Stored items from a collection:
=======
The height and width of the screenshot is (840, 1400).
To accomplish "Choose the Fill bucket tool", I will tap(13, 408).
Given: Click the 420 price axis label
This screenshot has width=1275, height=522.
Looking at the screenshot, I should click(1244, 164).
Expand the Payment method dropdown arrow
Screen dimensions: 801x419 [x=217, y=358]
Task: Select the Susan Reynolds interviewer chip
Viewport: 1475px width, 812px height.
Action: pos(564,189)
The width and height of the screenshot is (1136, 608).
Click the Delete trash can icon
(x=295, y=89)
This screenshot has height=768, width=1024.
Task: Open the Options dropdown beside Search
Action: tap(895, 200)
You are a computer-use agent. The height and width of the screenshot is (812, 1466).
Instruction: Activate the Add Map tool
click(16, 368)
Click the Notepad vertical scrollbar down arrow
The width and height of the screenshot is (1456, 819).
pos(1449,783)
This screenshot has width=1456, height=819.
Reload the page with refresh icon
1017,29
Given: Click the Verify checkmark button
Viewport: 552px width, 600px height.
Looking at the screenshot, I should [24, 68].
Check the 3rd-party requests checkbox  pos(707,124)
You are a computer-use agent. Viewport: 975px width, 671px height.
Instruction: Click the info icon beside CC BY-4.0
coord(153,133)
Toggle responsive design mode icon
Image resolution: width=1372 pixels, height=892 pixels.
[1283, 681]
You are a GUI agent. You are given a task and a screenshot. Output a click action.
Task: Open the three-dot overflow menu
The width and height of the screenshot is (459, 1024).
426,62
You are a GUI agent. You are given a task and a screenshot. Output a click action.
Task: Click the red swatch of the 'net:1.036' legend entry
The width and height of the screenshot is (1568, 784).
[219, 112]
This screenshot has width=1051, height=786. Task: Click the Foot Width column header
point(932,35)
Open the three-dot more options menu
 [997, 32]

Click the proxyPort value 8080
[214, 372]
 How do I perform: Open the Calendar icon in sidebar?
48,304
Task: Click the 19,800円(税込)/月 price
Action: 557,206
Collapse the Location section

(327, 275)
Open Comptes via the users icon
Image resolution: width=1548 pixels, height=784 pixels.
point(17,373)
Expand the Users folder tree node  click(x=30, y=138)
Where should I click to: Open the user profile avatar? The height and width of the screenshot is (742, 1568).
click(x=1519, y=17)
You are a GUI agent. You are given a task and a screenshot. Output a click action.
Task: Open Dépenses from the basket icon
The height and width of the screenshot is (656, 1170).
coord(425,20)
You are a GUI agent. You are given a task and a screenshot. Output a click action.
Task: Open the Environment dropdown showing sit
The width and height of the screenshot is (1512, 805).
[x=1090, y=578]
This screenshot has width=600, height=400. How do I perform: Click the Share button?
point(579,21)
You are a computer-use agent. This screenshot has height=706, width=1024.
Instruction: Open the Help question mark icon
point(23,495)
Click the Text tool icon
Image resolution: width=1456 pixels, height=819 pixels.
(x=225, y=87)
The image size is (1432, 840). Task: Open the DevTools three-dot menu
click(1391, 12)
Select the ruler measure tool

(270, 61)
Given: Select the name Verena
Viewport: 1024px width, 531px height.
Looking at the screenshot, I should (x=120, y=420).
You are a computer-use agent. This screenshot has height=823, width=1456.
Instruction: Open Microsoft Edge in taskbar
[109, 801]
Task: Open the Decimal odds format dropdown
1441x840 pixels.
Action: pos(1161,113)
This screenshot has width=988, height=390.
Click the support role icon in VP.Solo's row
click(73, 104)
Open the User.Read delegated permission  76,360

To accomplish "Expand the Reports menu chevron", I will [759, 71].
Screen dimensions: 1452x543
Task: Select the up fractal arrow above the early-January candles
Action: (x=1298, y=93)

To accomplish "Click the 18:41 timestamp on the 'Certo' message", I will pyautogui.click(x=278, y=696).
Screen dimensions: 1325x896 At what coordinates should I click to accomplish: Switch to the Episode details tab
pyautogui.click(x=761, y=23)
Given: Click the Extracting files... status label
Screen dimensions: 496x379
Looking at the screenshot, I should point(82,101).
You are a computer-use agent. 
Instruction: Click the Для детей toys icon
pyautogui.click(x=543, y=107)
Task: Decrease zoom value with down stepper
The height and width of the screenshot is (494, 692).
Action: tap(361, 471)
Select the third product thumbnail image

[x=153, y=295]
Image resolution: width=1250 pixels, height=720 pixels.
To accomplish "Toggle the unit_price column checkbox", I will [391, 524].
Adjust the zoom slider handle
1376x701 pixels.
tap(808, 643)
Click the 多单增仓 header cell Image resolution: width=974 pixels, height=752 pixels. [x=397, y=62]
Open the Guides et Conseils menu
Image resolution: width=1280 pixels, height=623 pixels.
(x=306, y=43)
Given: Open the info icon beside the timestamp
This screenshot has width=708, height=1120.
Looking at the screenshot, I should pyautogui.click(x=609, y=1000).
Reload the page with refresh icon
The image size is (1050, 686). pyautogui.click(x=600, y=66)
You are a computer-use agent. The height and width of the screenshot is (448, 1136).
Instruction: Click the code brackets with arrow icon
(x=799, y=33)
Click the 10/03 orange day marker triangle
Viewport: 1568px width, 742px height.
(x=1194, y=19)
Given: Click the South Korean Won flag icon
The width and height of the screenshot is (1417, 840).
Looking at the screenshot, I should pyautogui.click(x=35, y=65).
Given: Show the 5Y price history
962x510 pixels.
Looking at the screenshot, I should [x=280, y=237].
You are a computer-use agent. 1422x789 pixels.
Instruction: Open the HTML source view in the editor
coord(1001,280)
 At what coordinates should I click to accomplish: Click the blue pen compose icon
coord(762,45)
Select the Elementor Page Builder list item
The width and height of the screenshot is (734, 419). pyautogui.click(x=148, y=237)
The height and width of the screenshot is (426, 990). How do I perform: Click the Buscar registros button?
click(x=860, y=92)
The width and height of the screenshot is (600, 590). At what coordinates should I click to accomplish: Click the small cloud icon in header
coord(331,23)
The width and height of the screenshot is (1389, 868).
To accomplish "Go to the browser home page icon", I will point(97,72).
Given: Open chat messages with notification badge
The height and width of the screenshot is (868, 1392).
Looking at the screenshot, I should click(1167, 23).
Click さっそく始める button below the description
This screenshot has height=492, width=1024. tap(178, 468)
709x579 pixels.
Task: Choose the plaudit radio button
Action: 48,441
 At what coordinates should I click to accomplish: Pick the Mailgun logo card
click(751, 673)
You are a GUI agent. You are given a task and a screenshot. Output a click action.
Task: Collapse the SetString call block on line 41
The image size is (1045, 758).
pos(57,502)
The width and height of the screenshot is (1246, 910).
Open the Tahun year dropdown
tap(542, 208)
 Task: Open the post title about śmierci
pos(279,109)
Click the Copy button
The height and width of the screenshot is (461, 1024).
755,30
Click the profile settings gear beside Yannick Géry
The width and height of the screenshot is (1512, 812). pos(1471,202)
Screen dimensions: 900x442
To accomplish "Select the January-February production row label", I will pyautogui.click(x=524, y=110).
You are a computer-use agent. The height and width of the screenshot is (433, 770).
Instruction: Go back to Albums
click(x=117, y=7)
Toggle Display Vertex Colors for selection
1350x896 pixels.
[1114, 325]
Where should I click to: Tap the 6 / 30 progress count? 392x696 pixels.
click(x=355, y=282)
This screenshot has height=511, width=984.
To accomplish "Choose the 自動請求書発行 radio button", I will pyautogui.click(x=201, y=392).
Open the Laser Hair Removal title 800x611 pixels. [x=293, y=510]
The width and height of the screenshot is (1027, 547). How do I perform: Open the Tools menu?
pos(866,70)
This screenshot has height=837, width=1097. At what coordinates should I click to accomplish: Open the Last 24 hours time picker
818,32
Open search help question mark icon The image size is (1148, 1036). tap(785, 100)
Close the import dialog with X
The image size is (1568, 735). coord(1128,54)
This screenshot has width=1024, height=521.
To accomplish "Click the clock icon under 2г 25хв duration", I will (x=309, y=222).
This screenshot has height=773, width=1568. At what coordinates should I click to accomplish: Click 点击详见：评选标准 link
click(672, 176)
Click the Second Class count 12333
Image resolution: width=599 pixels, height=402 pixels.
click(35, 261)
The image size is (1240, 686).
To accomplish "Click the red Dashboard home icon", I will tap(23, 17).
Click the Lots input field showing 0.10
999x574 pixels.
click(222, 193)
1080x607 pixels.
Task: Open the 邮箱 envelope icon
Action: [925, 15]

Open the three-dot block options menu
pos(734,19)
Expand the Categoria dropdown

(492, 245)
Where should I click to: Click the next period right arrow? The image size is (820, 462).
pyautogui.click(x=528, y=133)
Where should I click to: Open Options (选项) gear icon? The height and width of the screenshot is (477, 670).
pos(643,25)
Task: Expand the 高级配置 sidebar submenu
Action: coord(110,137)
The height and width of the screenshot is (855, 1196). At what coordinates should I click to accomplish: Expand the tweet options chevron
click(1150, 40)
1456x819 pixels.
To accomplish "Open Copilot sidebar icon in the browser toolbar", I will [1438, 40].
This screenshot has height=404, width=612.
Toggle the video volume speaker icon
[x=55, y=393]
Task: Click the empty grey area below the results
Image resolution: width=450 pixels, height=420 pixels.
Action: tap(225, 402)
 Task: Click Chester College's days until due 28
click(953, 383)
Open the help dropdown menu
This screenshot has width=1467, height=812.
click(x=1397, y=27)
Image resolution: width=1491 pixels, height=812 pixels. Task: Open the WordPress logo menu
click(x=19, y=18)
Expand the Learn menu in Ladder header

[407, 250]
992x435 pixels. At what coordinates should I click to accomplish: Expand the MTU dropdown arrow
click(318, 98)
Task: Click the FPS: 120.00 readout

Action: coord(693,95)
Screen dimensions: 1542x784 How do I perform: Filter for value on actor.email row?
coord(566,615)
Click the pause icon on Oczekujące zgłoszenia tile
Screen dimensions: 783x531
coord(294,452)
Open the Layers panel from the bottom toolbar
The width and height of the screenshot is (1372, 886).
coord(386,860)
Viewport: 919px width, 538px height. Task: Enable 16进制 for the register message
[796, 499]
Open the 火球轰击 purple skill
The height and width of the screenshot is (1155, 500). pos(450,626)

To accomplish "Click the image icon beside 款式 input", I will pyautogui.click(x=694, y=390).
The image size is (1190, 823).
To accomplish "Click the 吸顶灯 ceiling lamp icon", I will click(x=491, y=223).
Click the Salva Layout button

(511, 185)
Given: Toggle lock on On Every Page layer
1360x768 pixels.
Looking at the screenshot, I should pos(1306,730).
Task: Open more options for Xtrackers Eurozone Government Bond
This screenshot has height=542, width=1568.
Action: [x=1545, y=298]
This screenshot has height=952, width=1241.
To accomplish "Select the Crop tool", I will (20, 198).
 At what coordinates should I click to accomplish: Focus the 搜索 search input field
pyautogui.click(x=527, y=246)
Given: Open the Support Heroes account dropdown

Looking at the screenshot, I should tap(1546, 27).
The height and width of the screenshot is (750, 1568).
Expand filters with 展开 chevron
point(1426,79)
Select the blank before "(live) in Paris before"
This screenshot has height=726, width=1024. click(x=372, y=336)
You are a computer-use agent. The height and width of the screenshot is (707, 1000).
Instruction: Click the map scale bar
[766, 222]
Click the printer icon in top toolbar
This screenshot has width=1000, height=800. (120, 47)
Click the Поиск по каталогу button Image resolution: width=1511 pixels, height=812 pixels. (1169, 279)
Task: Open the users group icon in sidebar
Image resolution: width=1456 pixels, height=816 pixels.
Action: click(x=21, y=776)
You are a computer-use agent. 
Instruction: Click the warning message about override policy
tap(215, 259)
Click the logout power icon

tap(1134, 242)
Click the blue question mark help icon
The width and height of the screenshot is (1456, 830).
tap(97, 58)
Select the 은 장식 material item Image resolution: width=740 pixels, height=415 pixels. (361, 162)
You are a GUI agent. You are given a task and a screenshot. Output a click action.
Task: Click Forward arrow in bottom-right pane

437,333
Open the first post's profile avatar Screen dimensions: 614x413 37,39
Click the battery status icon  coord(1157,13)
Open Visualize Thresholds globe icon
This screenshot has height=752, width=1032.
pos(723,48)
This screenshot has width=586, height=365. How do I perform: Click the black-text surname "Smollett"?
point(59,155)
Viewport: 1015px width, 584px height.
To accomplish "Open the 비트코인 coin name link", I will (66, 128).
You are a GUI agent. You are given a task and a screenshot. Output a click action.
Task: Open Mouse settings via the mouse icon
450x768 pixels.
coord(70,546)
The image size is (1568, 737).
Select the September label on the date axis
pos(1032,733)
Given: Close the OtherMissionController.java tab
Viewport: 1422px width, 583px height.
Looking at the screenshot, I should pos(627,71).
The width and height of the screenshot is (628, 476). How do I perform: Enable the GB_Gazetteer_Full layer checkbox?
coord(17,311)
=======
Stated problem: Retype the stretch of the listing from the line containing "Given: Open chat" through the line containing "Action: 48,441", both included, with every character unchanged.

Exercise solution:
Given: Open chat messages with notification badge
The height and width of the screenshot is (868, 1392).
Looking at the screenshot, I should click(1167, 23).
Click さっそく始める button below the description
This screenshot has height=492, width=1024. tap(178, 468)
709x579 pixels.
Task: Choose the plaudit radio button
Action: 48,441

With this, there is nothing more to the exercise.